Ah, sí… el eterno desubicado profesional. No es jefe como Blanco, ni caos puro como Augusto. Es… otra cosa. Está ahí, en medio del campo de batalla, con cara de “yo solo venía a preguntar la hora”, pero termina encendiendo la mecha del desastre. Es como el hermano menor que quiere jugar con los grandes, pero no sabe si va a patear el balón o abrazarlo. A veces intenta imponer orden y se le cae el silbato en la sopa. Otras veces se une al desorden, pero se tropieza antes de empezar el desastre. Es el equilibrio mal logrado, el intento de mediador que, sin querer, hace todo más raro. Y por eso, es absolutamente necesario. El Contra-Augusto no es el pegamento, ni la dinamita. Es el pegamento con dinamita dentro: impredecible y contradictorio. Nunca sabes si va a arreglar el problema o convertirlo en una ópera de gallinas con acordeón. Pero una cosa sí es segura: sin él, la escena sería solo blanco y negro. Dentro del ejemplo que planteamos al principio, Contra-Augusta, por su parte, intenta mediar. Se cuela, pero no por rebeldía, sino por compasión. Quiere ayudar, pero termina agravando el caos. Representa ese personaje social que quiere hacer el bien, pero está atrapado entre normas que no le permiten ser útil. Como diría Philippe Gaulier: “El Contra-Augusto quiere entender al Augusto, pero fracasa en su lógica, porque él también es un clown disfrazado de razón.” (El payaso y su doble, 2002).
En este triángulo tragicómico vemos un microcosmos del país: la ley (White), el caos (Augusto) y la buena intención que no encuentra cómo actuar (Contra-Augusta). Y en medio, el público, espectadores involuntarios de esta comedia nacional, que a veces abuchea, a veces aplaude, pero casi siempre solo quiere llegar a casa.
El TransMilenio, más que un sistema de transporte, es un escenario rotativo donde se manifiestan, a diario, los tres pilares del juego clownesco: la norma, la disrupción y la mediación fallida. En él no solo se mueven cuerpos: se moviliza una dramaturgia social que escenifica, en clave de comedia involuntaria, las tensiones entre el control institucional, la precariedad ciudadana y los intentos, a veces torpes, pero profundamente humanos, de cuidar al otro.

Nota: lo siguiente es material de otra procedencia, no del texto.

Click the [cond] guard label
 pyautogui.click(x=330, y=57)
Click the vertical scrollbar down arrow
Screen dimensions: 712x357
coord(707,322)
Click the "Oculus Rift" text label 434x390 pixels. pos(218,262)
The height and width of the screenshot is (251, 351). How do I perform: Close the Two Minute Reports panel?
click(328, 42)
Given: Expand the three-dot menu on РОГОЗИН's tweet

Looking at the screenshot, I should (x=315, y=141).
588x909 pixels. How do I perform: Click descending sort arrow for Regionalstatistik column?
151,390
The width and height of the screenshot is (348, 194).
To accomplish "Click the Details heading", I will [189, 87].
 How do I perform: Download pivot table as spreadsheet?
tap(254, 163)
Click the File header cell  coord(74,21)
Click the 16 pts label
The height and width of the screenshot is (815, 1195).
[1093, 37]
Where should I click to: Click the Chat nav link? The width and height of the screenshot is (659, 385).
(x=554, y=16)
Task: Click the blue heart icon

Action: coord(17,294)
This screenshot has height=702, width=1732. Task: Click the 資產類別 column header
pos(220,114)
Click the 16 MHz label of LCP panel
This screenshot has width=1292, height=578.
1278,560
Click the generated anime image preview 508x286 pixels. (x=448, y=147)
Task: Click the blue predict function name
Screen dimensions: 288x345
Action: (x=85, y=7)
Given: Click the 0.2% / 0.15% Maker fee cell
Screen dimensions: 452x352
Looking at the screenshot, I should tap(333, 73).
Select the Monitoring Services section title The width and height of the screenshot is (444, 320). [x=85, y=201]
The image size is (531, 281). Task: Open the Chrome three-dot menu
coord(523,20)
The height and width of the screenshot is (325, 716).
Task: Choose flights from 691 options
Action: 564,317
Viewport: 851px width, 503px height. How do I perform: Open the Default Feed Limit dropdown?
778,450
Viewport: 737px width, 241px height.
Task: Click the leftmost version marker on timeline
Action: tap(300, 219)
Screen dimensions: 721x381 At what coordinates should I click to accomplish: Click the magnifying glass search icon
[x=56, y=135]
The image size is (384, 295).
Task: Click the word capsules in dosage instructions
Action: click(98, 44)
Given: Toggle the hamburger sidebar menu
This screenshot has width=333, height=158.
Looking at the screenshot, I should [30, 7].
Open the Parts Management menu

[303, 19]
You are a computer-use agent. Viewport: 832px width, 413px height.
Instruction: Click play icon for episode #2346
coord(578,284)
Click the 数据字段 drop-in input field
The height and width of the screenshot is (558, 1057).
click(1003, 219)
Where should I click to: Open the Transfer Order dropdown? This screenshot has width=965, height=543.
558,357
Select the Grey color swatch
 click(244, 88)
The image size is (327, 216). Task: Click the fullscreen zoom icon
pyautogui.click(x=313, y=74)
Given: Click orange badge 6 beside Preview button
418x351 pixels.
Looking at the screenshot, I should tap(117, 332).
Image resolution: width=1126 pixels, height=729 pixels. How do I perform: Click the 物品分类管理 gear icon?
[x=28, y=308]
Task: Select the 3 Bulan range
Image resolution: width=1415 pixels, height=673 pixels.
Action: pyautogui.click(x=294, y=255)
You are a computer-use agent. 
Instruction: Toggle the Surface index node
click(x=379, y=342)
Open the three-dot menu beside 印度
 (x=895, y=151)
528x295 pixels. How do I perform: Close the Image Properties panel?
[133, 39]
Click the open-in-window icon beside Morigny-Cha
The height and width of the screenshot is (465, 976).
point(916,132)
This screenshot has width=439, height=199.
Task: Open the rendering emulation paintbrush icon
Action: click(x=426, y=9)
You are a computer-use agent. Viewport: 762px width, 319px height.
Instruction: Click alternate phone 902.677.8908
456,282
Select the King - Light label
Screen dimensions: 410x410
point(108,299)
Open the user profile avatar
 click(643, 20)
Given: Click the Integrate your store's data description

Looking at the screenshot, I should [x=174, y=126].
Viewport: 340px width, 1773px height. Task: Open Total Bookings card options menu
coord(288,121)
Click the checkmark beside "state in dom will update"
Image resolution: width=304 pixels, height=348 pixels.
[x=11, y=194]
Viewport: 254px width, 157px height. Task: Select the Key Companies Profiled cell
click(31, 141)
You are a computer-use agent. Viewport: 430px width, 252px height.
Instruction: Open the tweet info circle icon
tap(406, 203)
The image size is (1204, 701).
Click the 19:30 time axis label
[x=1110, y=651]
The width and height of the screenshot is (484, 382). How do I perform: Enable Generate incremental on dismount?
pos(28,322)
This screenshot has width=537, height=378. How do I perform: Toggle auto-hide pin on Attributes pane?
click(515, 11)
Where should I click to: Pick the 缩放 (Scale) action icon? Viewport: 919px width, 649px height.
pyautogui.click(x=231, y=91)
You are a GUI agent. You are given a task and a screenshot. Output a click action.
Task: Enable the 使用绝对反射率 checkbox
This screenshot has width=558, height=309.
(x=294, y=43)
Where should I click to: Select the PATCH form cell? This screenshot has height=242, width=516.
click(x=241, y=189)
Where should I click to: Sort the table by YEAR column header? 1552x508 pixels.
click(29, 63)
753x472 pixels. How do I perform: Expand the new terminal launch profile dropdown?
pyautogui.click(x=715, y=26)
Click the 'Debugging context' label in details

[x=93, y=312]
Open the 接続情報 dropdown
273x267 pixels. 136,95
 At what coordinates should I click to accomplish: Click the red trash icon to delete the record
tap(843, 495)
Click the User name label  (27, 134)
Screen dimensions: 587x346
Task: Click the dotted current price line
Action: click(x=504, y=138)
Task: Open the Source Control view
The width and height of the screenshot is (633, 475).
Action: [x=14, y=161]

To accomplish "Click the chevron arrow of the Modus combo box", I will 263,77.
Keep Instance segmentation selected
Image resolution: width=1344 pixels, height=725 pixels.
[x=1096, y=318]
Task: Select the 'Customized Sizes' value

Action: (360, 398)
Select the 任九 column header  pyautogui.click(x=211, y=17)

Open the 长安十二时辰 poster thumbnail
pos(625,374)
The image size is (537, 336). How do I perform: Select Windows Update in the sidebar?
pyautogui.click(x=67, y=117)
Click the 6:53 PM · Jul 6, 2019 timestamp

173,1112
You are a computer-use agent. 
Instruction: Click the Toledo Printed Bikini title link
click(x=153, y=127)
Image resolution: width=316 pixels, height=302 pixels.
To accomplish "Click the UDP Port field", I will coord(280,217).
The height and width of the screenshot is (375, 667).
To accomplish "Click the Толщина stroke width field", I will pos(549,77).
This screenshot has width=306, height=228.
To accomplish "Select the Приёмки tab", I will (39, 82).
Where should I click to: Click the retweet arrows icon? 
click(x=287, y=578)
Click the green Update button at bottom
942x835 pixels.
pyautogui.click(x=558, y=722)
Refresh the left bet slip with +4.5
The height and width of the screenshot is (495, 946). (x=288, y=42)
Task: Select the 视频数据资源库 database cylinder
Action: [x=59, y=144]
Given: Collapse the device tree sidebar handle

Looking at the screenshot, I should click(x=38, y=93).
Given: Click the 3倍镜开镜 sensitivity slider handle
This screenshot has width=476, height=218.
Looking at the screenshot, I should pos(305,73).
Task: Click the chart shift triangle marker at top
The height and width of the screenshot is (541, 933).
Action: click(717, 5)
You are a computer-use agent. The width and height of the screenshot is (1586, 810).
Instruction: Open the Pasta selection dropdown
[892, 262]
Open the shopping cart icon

Jacques Lecoq decía que el clown surge cuando el actor se permite fracasar con autenticidad. En ese sentido, Mr. White no es un funcionario: es una máscara de rigidez que teme al desorden porque no sabe improvisar. Augusto no es simplemente un usuario torpe: es la humanidad del error que, sin buscarlo, pone en evidencia lo absurdo de las reglas cuando no dialogan con la realidad. Y Contra-Augusta es el eterno intento de reconciliación: ese impulso solidario que, por no ser reconocido por la estructura, termina criminalizado.
Lo interesante es que ninguno de estos personajes funciona sin el otro. Como en la lógica del clown, el conflicto no es un accidente: es el motor del juego. Y quizás esa es la enseñanza más poderosa del sistema TransMilenio: que, en nuestra vida cotidiana, como en la escena, el conflicto no se resuelve anulando al otro, sino aceptando el desequilibrio como forma de verdad.
El teatro del clown nos recuerda que lo que se rompe no es un error, sino una oportunidad de transformación. Quizás, si escucháramos más la risa que emerge del desastre, esa risa honesta, no burlona, entenderíamos que el fracaso compartido puede ser más liberador que la eficiencia individual.
Como decía Lecoq: “El clown es el punto más frágil del ser humano, pero también el más libre.” (El cuerpo poético, 1997).
Y en una ciudad como Bogotá, donde todos somos parte del elenco, no se trata de actuar mejor, sino de atreverse a ser más vulnerables en escena, y reconocer que, en el fondo, no hay espectadores: solo actores en tránsito.
Referentes:
- Lecoq, J. (2003). El cuerpo poético. Alba Editorial.
- Cáceres, Y. (2002). Manual del payaso: La técnica del clown. Editorial Universidad de Antioquia.
- Gaulier, P. (2002). El payaso y su doble. Éditions Filmiko.